### Records for this task

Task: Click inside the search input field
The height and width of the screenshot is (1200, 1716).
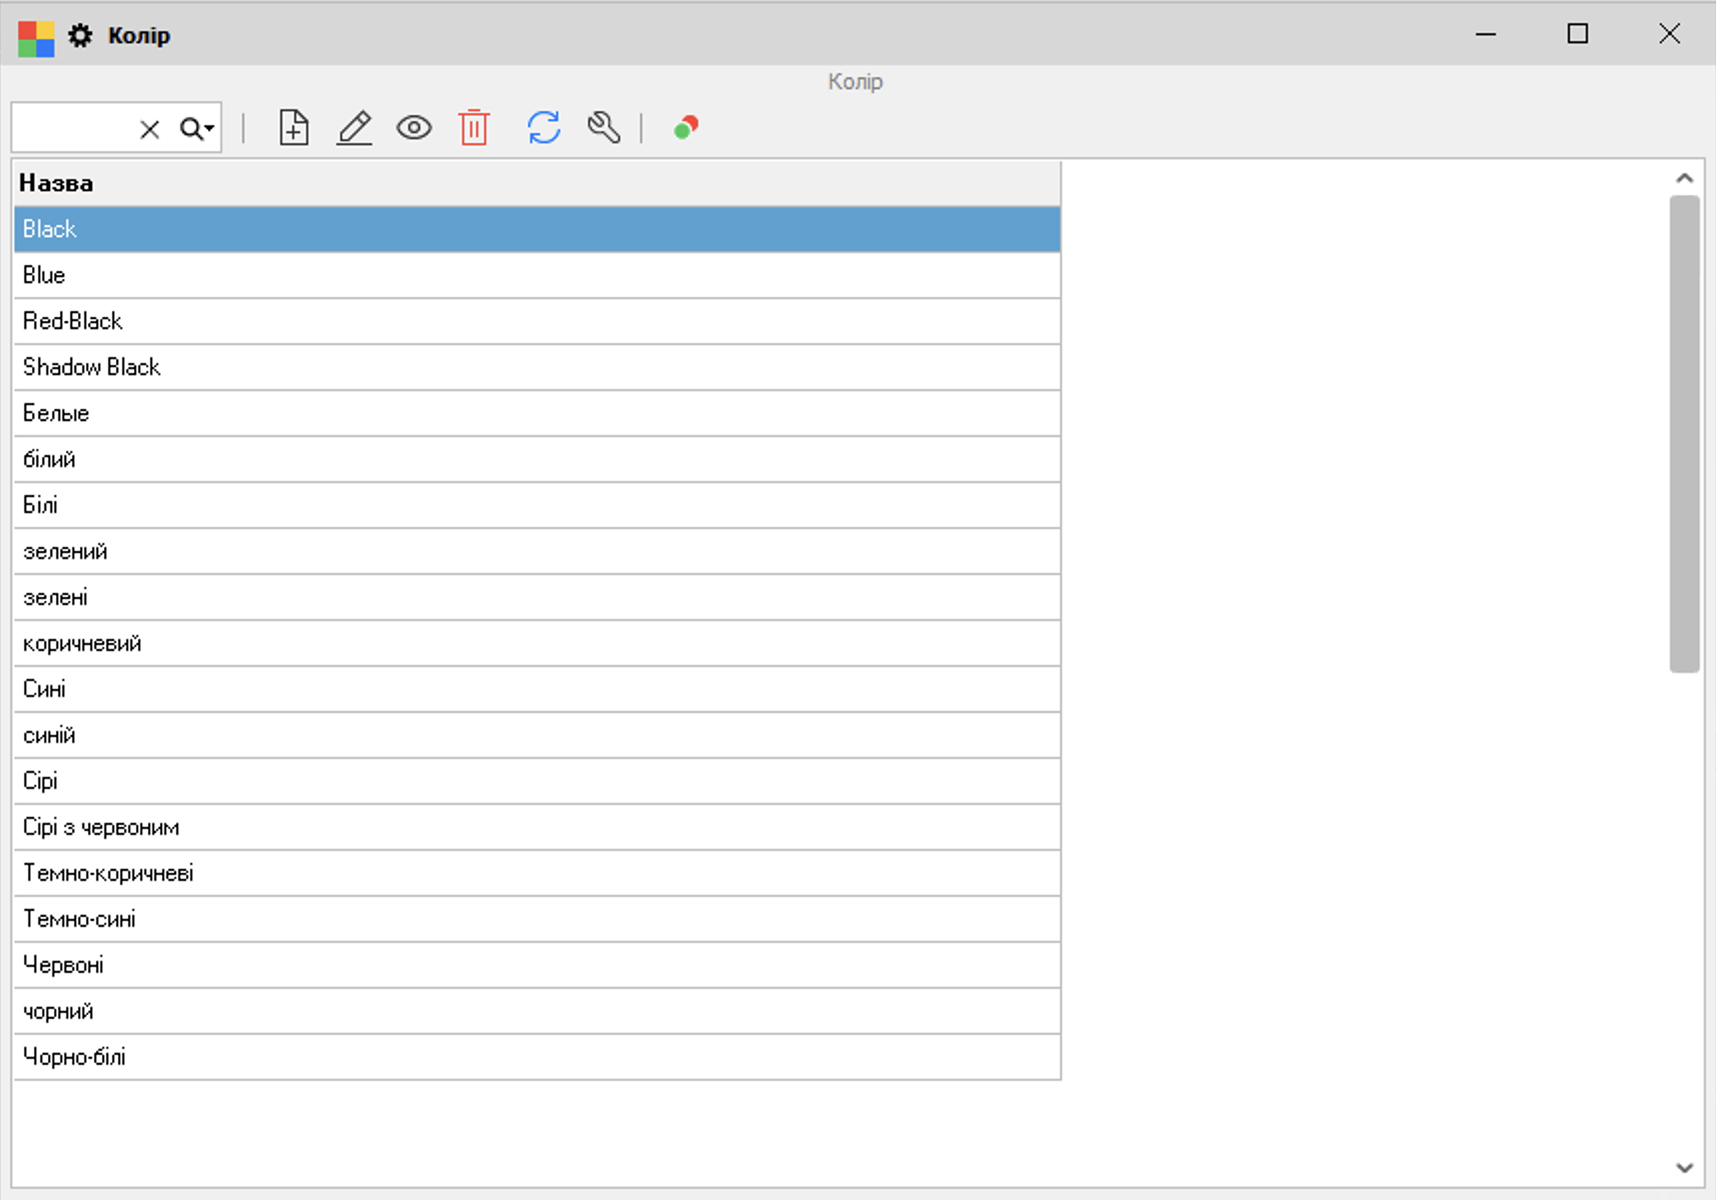Action: [x=72, y=129]
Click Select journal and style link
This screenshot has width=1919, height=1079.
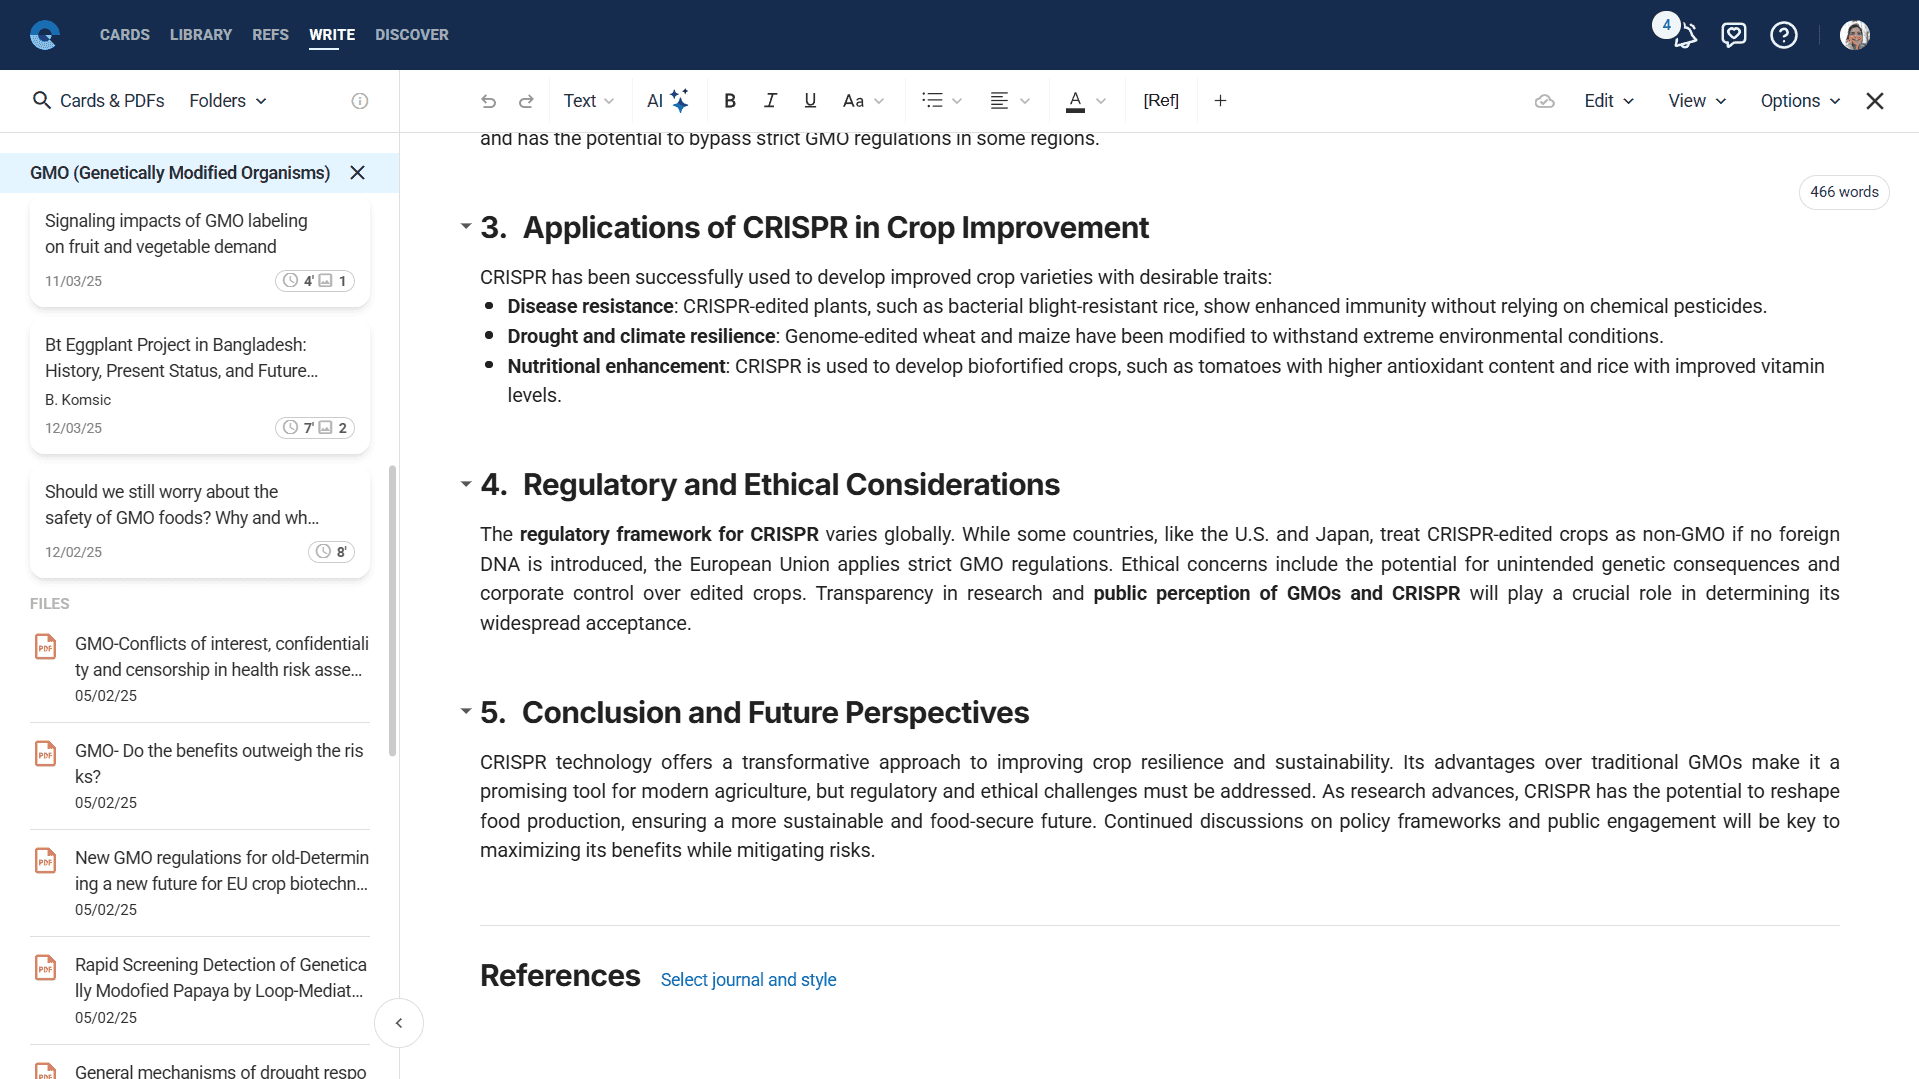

######

▸ Task requirements
Copy the lines of the records, beginning where the line containing "Click Select journal and style link" appears and continuing through the final line, exactly and with no pictures.

▸ Exercise answer
Click Select journal and style link
This screenshot has width=1919, height=1079.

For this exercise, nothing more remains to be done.